Runner-ups: Free Throw shooting, Not as many European Models, George Karl's suit choices.
5. Team chemistry- With two role players gone who contributed a good deal of the scoring bulk and now bringing in Andre Iguodala, there will be some chemistry issues for this year. Who will be the top dog? Will Gallinari slip into the third role on offense and let Iguodala be the second or first option now? Who will make up the scoring loss of Harrington and Afflalo on a consistent basis? Will Iguodala be able to adapt to a offense first kind of team as opposed to the slowed down grind of the 76ers? If Galllinari decides to take a backseat to taking a bigger role for the Nuggets and defers to other players, would that mean trading him to put in Chandler in the starting rotation, one who is more comfortable with being a third option on offense be a better fit? How will the younger players like Hamilton progress and form their own identity? It will be an issue that can be cleared up before the all-star break if all goes well, but if Iguodala doesn't fit into the system that well, does that mean a trade for him and his contract will be in the works?

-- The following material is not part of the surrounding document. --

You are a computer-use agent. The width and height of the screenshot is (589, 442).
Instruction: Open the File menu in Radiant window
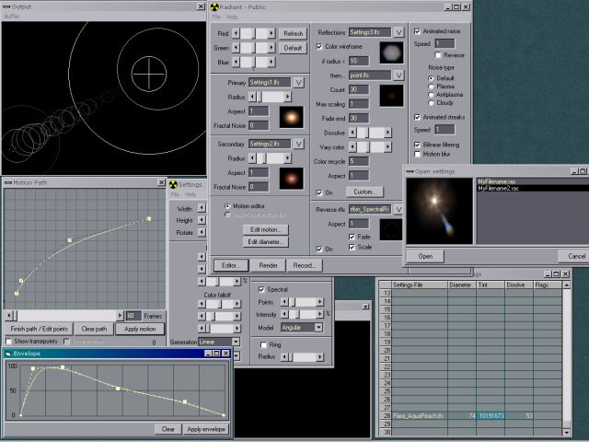coord(217,17)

4. Three point shooting- With Harringtons 33% from 3 point land and Afflalos stellar 39% from last year all gone from the Mile High city, and in their place, Mr. Iguodala and his career 33% coming to town, can Iguodala and the rest of the Nuggets step up from the three point line? Gallinari had his worst season last year from behind the line, Wilson Chandler didn't show promise in his eight games last year, and Lawson had his worst three point percentage last year, so the question is, who will step up? It will be a tough question. Surely, all of these players are capable of lighting it up from behind the three point line as they've had seasons where they were a little above average to elite in three point shooting, so its not a question of if they can, but finding good shot selections for themselves. Iguodala did have his best three point season last year clipping 39%, so there is hope. Still, this team should be as dangerous shooting outside as we are inside and scoring in the paint, if George Karl wants the team to be an offensive juggernaut, he needs to draw up plays that give each player his best spots for outside shots.

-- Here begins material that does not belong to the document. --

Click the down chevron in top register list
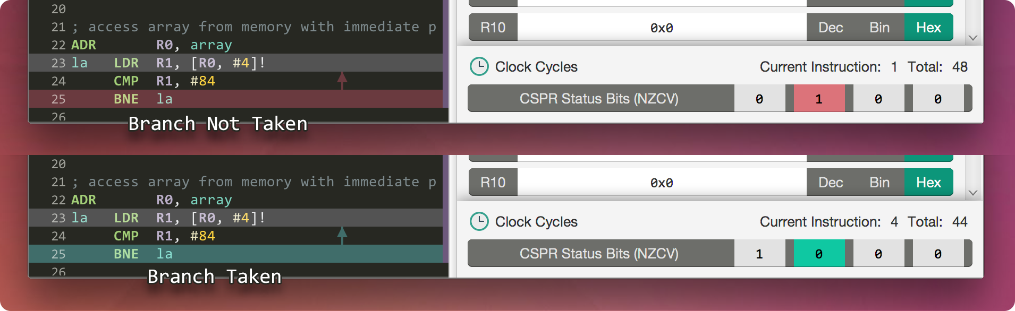Viewport: 1015px width, 311px height. (973, 38)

3. Half-court offense- When the playoffs come around, fast paced offenses tend to be shut down or are slowed down by the better defenses of the league, where teams know you better, they watch tapes of your offense and examine it with in-depth analyzing, then neutralize it, and eventually put a stop to it. The 2007 playoffs is a good example, where the high, fast paced offense of the Suns who had 61 wins that season faced off against the 58 win Spurs and their (at the time) slower paced, grind-it-out defense type of team matched up, the Suns had trouble scoring more and more as the series continued. The Spurs proved that teams that rely too much on their offense with no balanced attack would eventually lose out in the playoffs. So Denver has shown that when the pace is slowed down, that they struggle to find a go-to scorer, or struggle with their playbook. There are some promising half-court options, like Lawson playing pick-n-roll with the athletic Faried and McGee, but when it comes to giving the ball to a player when the defense tightens up to get the ball in the basket, the team struggles. Gallinari, Iguodala and Lawson can all prove at times they can be that go-to man but never on a reliable basis, that is something that needs to be addressed by the stubborn George Karl.
2. Post Defense - McGee is an excellent shot blocker, this is of course because he has a fluid, skinny frame, with long arms and a tall body so he is able to block shots at a very efficient rate. Same can be said for Faried, who has a very high bounce and energy which enables him to block shots. However the thing missing between these two and having someone like say, Nene in the frontcourt is that this team will struggle containing teams with a reliable post-up player with a strong back to the basket game. While this helps us against teams like the Thunder who lack a post-up scorer, it does not bide well when we face the Lakers, where Dwight Howard can easily back his way into either McGee or Faried for easy dunks. Faried will have trouble defending good post-up players like Pau Gasol and the Jazz frontcourt because of his height, even though he can maintain good foot position because of his incredible strength if he continues getting stronger below the waist. McGee will also have this same problem defending bigger centers like Al Jefferson, Marc Gasol and such who are good at finishing near the rim. Most front courts have at least one guy who can defend in the post, yet we have neither, although there is hope that McGee can add muscle this off-season and establish a post presence on defense.
1. Three point defending- I have no problems with Denver slacking the opposing player if they are taking a lot of long distance two point shots because those are not very high quality shots because they aren't three points and they are less effective than shots near the rim. However, when we are giving opposing wings an entire island to shoot three point shots from, then we have a problem. Only four other teams since 1990 have given up an opposing three point percentage as bad as the percentage we gave up last season, we weren't just bad at it, it was downright ugly. If our perimeter defense was a little tighter, I say we advance to the second round last year, but even into the playoffs we still allowed the opposing teams free, uncontested three point shots. This is not acceptable from George Karl and he needs to use his new working horse in Iguodala to force teams to get to our rim or even better, force them to take difficult contested two point shots. A lot of the blame I think has to go to George Karl who seemed to implement his team to have the other team take three point shots.. I hope that isn't the case, otherwise Iguodalas defense goes to waste quite a little bit.